Além disso, o fato de ter obtido lucro no passado não revela, necessariamente, capacidade contributiva no presente. Isso porque a empresa já poderá ter distribuído o lucro do ano anterior a seus acionistas e, no momento atual, estar sendo gravemente afetada pela crise econômica decorrente da própria calamidade pública. Assim, o PLP parece desafiar também o princípio da capacidade contributiva.

Outro aspecto problemático da proposta é a definição do “percentual aplicável a cada setor econômico para cálculo do valor do empréstimo compulsório” pelo Ministério da Economia, o que parece indicar malferimento ao princípio da legalidade. A despeito de sua singularidade, o empréstimo compulsório tem natureza tributária, de modo que a fixação de suas alíquotas deve ser efetuada por meio de lei (complementar, no caso), em observância ao princípio da legalidade (art. 150, inciso I ”, da Constituição).

Deve-se destacar, ainda, que o critério para definição do sujeito passivo (aquele que revela “patrimônio líquido” superior a R$ 1 bilhão) parece ter pouca relação com a própria base de cálculo do empréstimo compulsório (lucro líquido). De fato, uma empresa pode ter patrimônio líquido alto e, ao mesmo tempo, ter lucro líquido baixo. E o oposto também pode ocorrer.

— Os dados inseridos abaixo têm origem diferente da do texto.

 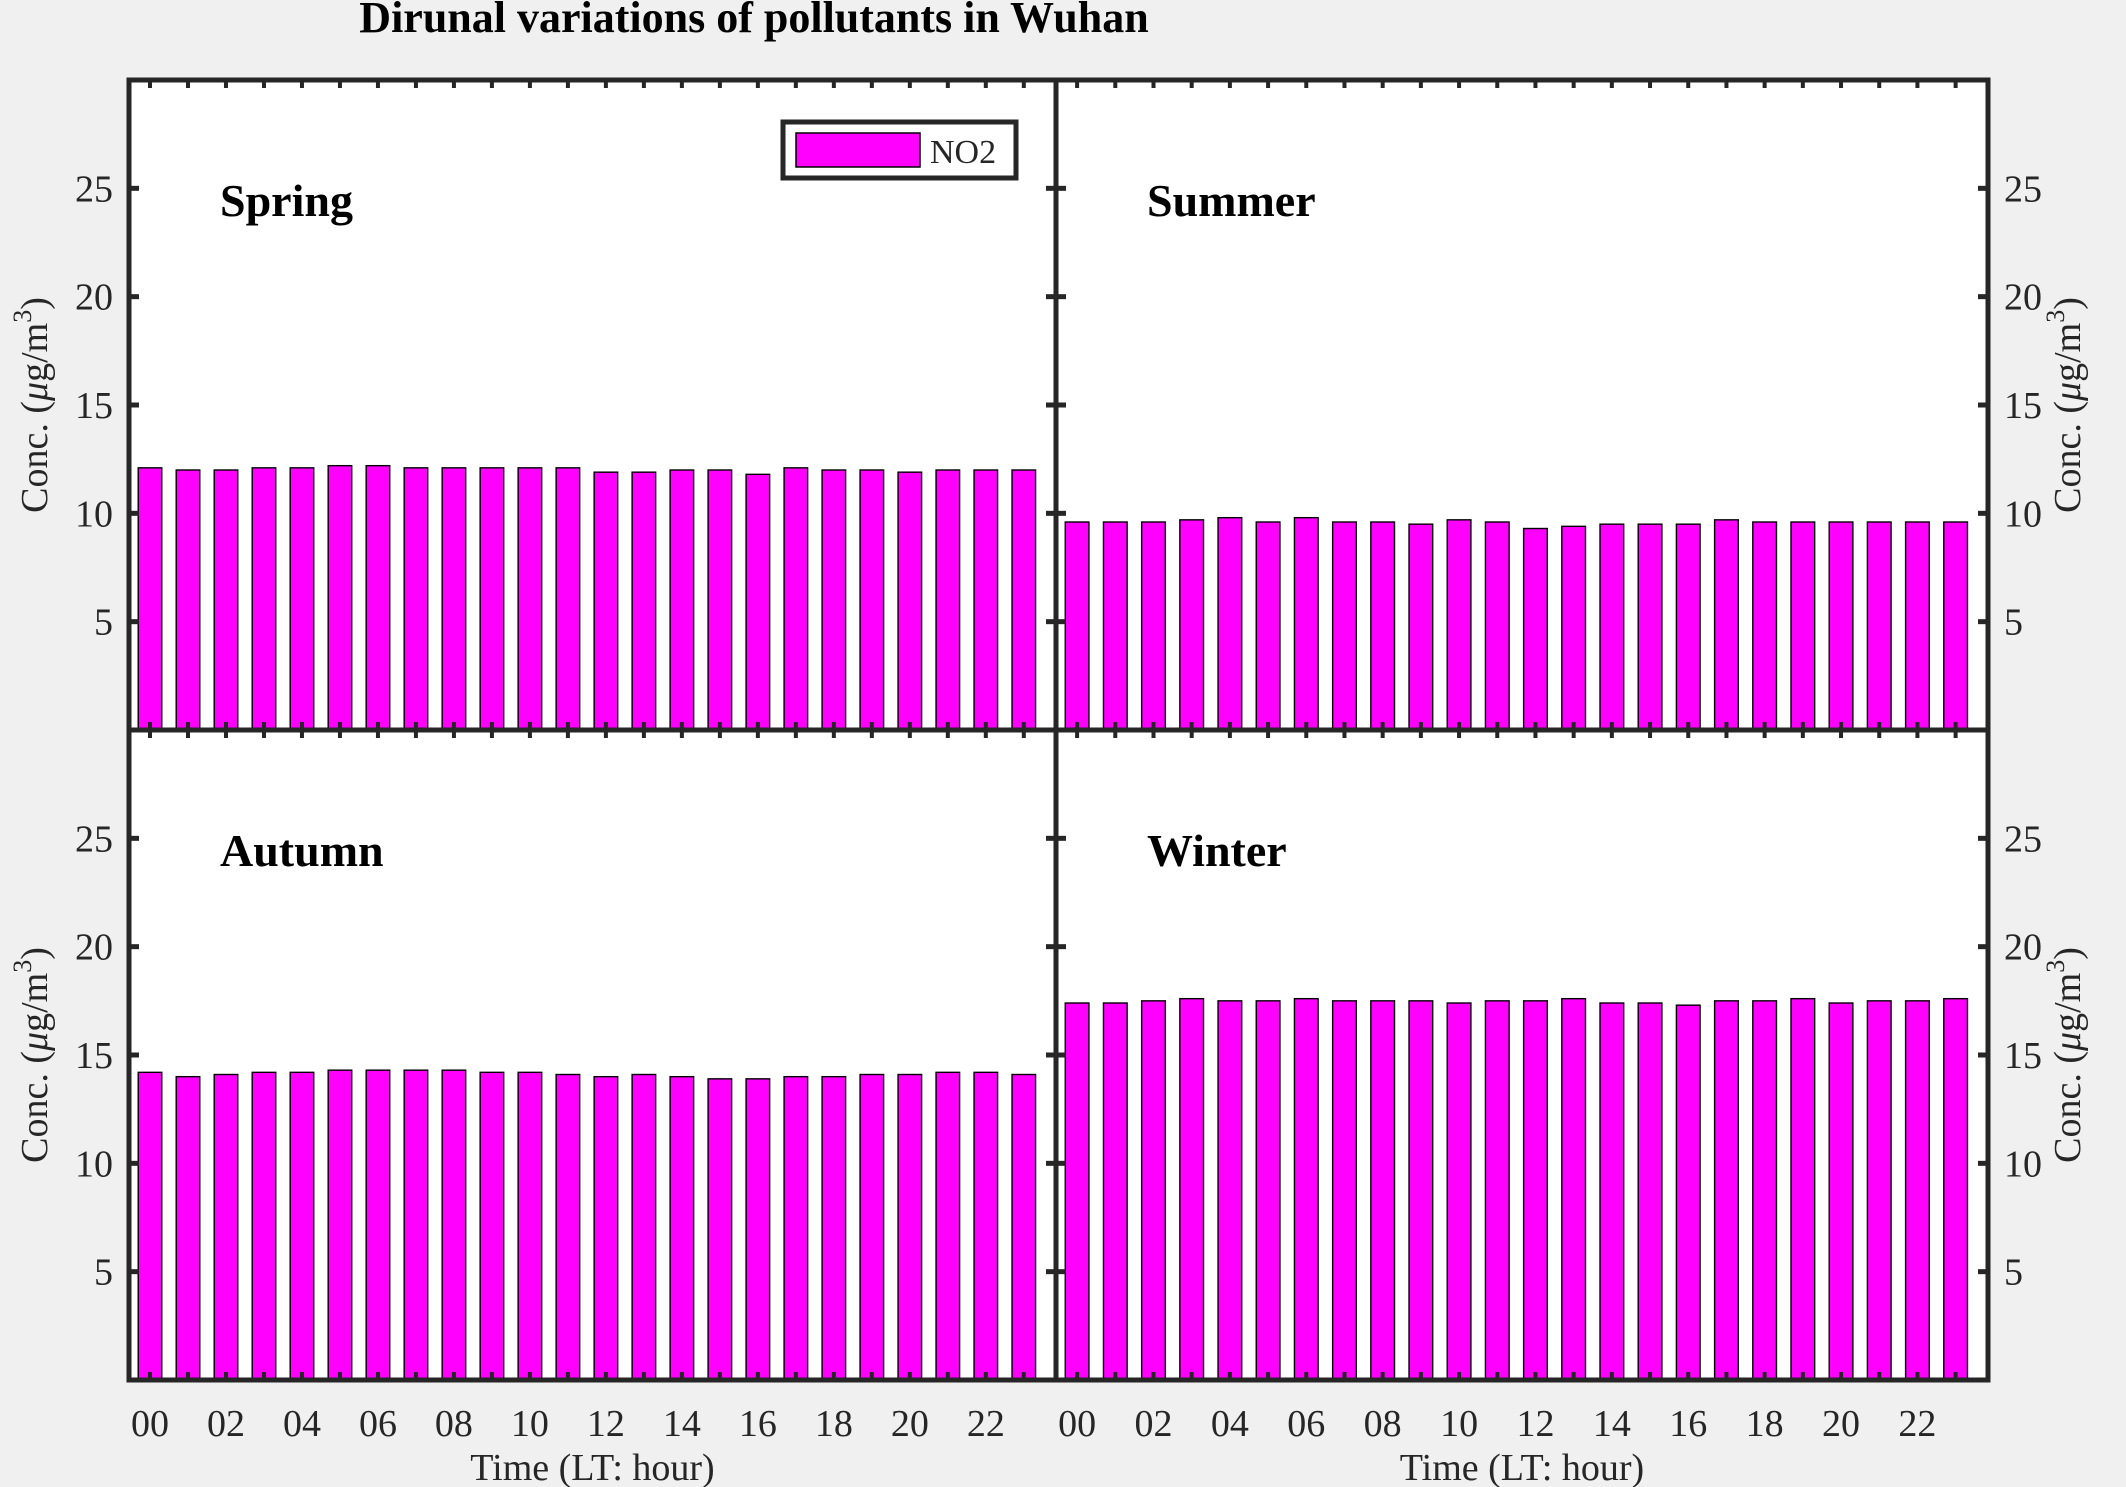 What do you see at coordinates (986, 1424) in the screenshot?
I see `x-tick-label: 22` at bounding box center [986, 1424].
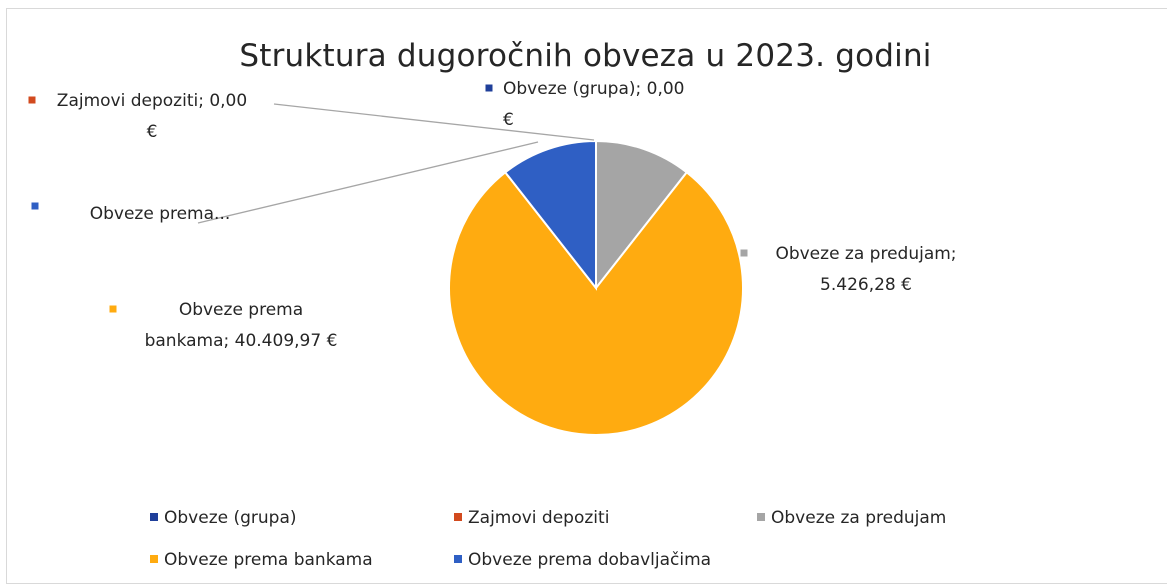  Describe the element at coordinates (848, 270) in the screenshot. I see `data-label-obveze-za-predujam: Obveze za predujam; 5.426,28 €` at that location.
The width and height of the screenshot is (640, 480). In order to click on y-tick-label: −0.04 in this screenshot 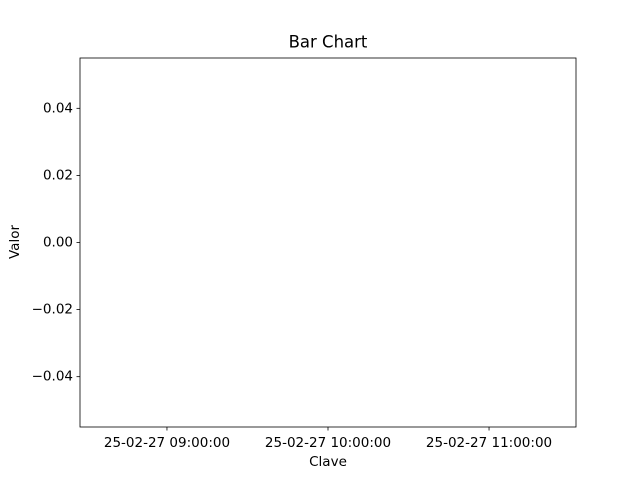, I will do `click(52, 377)`.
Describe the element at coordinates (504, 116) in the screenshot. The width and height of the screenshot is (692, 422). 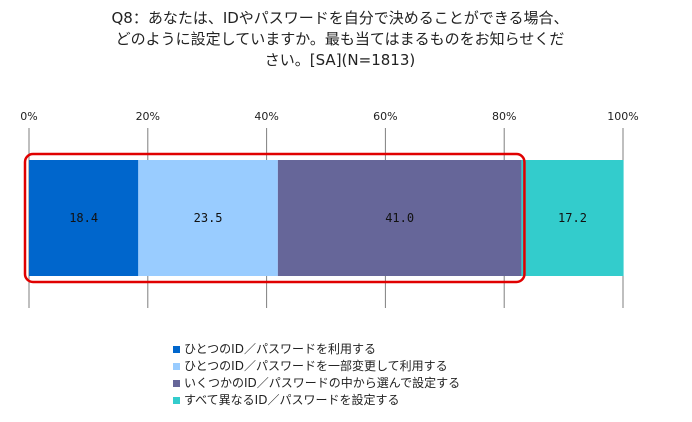
I see `x-tick-label: 80%` at that location.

Por fim, importa observar que o PLP 34/2020 não especifica se a base de cálculo para a cobrança do empréstimo compulsório é o lucro contábil ou o lucro fiscal. Note-se: o lucro fiscal (lucro real) é o resultado líquido apurado na escrituração comercial, ajustado pelas adições, exclusões e compensações admitidas ou exigidas pela legislação tributária. De acordo com a Lei n. 9.430, de 1996, o lucro fiscal (real) da pessoa jurídica é apurado trimestral ou anualmente, ainda que possa haver recolhimento mensal, por estimativa (art. 2º). Assim, o período de apuração do lucro líquido previsto no PLP “doze meses anteriores à publicação desta lei” (§ 1º do art. 2º) parece não coincidir com a forma de apuração usual do lucro contábil, tampouco do lucro real, o que pode trazer sérias dificuldades de cumprimento da obrigação pelos contribuintes e uma exigência a mais de custo de conformidade.

Em conclusão, não obstante necessária e imprescindível a preocupação com o equilíbrio das contas públicas, a geração de novas receitas através de um empréstimo compulsório, abstraída a sensível memória que o mecanismo desperta, exigiria observância dos limites estabelecidos pela Constituição para rigoroso respeito aos direitos fundamentais dos contribuintes. O PLP 34/2020, em razão das fragilidades jurídicas acima apontadas, parece não cumprir os preceitos constitucionais pertinentes, podendo gerar, ao contrário, grande litigiosidade, além de não acenar com a efetividade no controle orçamentário pretendido.